▶ _Page extract_:
Character-level filtering of input and output is supported on a file-by-file basis, allowing applications to handle multiple character sets simultaneously and transparently, in any of 11 file formats, including ASCII, ISO/IEC 8859-1, UTF-8, UTF-16BE, UTF-16LE, UTF-32BE and UTF-32LE among others. Altogether, DOS-PROLOG's text handling is second to none.
True 32-bit Assembler-coded Implementation
The DOS-PROLOG kernel is implemented entirely in 32-bit assembler, to provide the best overall performance possible on 386, 486 or Pentium platforms. The kernel is built from the same source code as LPA's successful WIN-PROLOG (LPA-PROLOG for Windows), which helps ensure total and continued compatibility between the DOS and Windows versions.
32-bit Memory Access: the 4 Gigabyte "limit"
The most significant feature of DOS-PROLOG is that the kernel is a true 32-bit implementation. All pointers and integers are 32 bits wide, giving DOS-PROLOG the ability directly to address up to 4 gigabytes (4096 megabytes) of memory. You can divide memory in any way you like between program, text and dynamic data: there are no built-in limits or restrictions. The traditional 64K stack and 640K memory barriers of MS-DOS simply cease to exist.

▶ _Activities_:
1 - According to the DOS-PROLOG text, are these statements true? Answer yes or no for each and quote the words that decide it. (a) The DOS-PROLOG kernel is built from the same source code as WIN-PROLOG. (b) DOS-PROLOG supports character-level filtering in eight file formats. (c) DOS-PROLOG sets fixed limits on how memory is divided between program, text and dynamic data.
2 - Using the DOS-PROLOG text, explain why DOS-PROLOG can directly address up to 4 gigabytes of memory. Use one to three sentences.
3 - Continue the DOS-PROLOG text from the point where it stops.

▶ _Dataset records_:
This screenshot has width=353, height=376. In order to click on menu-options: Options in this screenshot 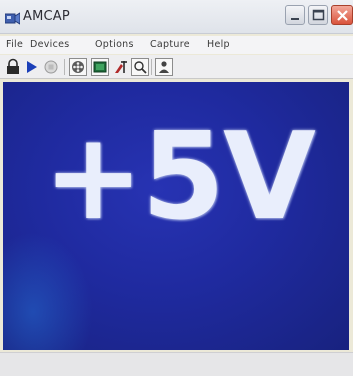, I will do `click(114, 44)`.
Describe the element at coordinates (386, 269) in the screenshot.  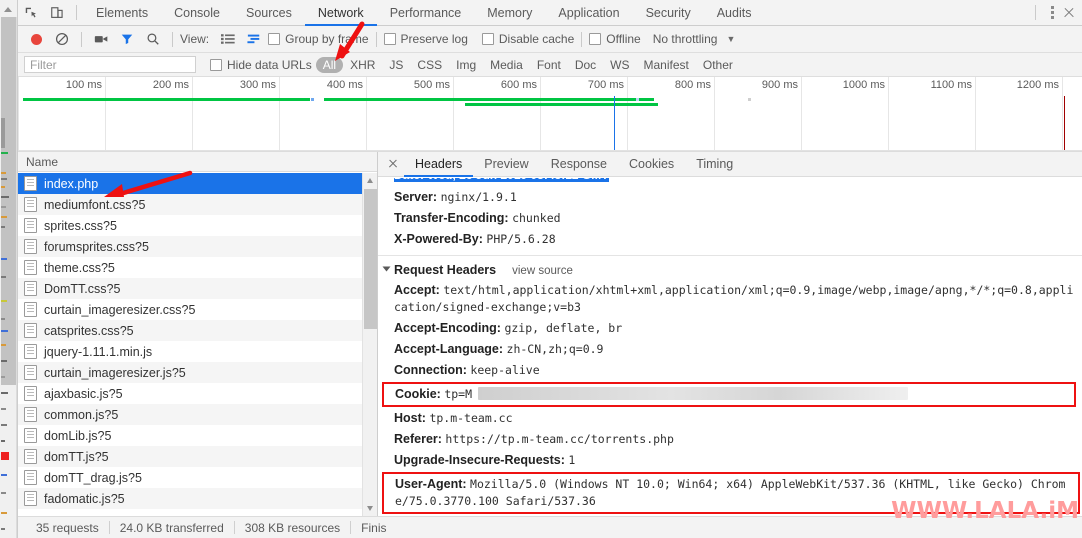
I see `chevron-down-icon` at that location.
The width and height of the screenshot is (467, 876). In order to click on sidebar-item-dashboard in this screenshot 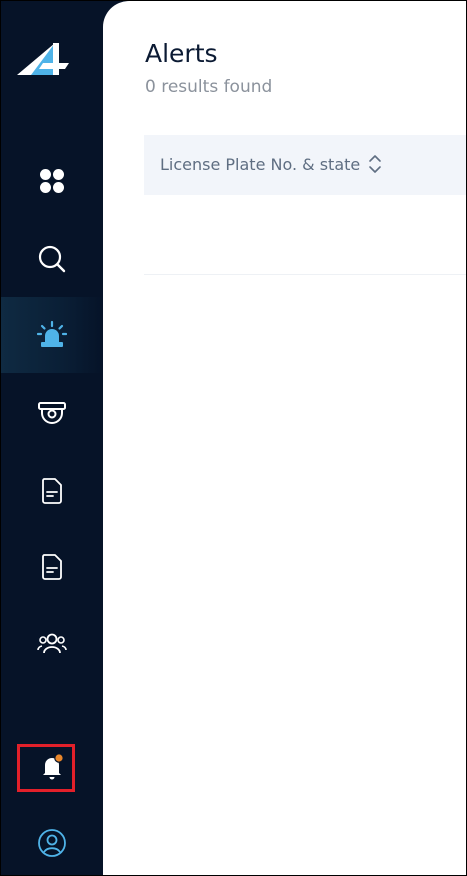, I will do `click(52, 181)`.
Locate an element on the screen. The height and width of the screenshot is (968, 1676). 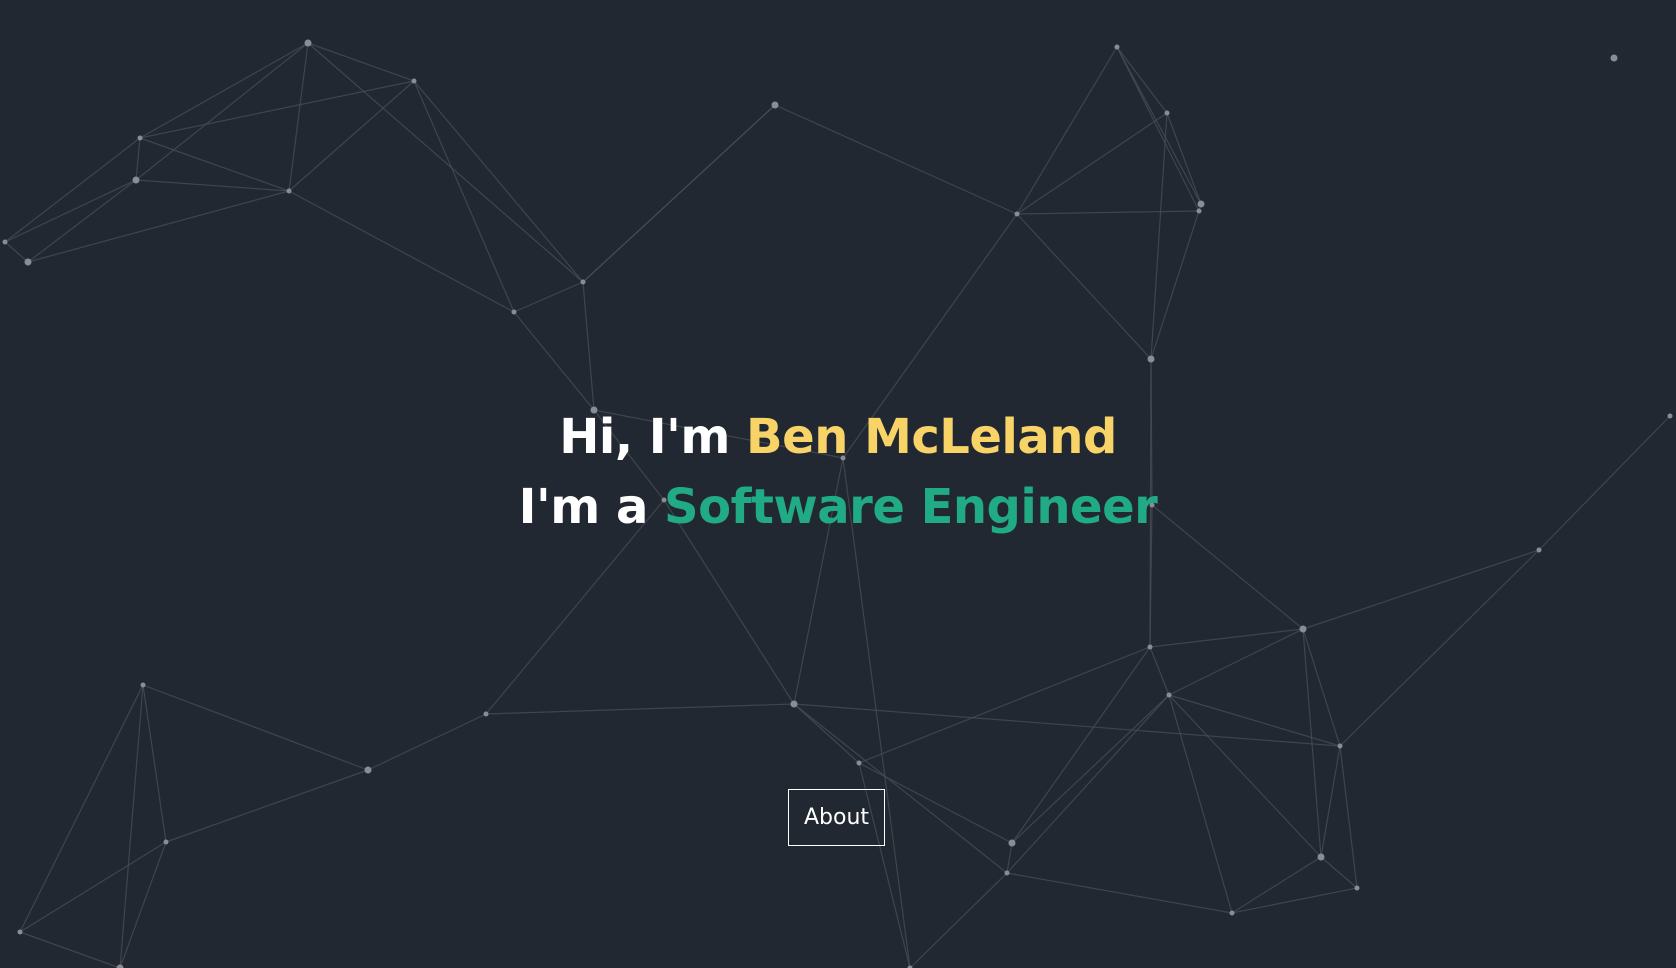
name-highlight: Ben McLeland is located at coordinates (932, 437).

▶ _Task-by-task outputs_:
1 -
(a) Yes: "The kernel is built from the same source code as LPA's successful WIN-PROLOG (LPA-PROLOG for Windows)"
(b) No: "in any of 11 file formats"
(c) No: "there are no built-in limits or restrictions"

2 - The DOS-PROLOG kernel is a true 32-bit implementation in which all pointers and integers are 32 bits wide. Because of this, it can directly address up to 4 gigabytes (4096 megabytes) of memory.

3 -
DOS-PROLOG is completely self-contained, and can run on a "raw" MS-DOS machine in the absence of any memory managers, but it is also compatiable with EMS, XMS, VCPI and DPMI memory managers. In the former case, every single byte of memory can be directly accessed by DOS-PROLOG; in the latter cases, certain areas of memory may not be available to DOS-PROLOG, because the memory managers might have reserved them for their own use.
Even though DOS-PROLOG runs in protected mode in order to achieve its impressive memory handling, you still run the system from the traditional DOS command line prompt. All of the necessary 32-bit memory management software is built in, so there is no need to buy or run separate DOS extenders, C compilers or special device drivers. So far as you are concerned, DOS-PROLOG is just another standard application. It just happens to give you direct access to all the memory on your computer...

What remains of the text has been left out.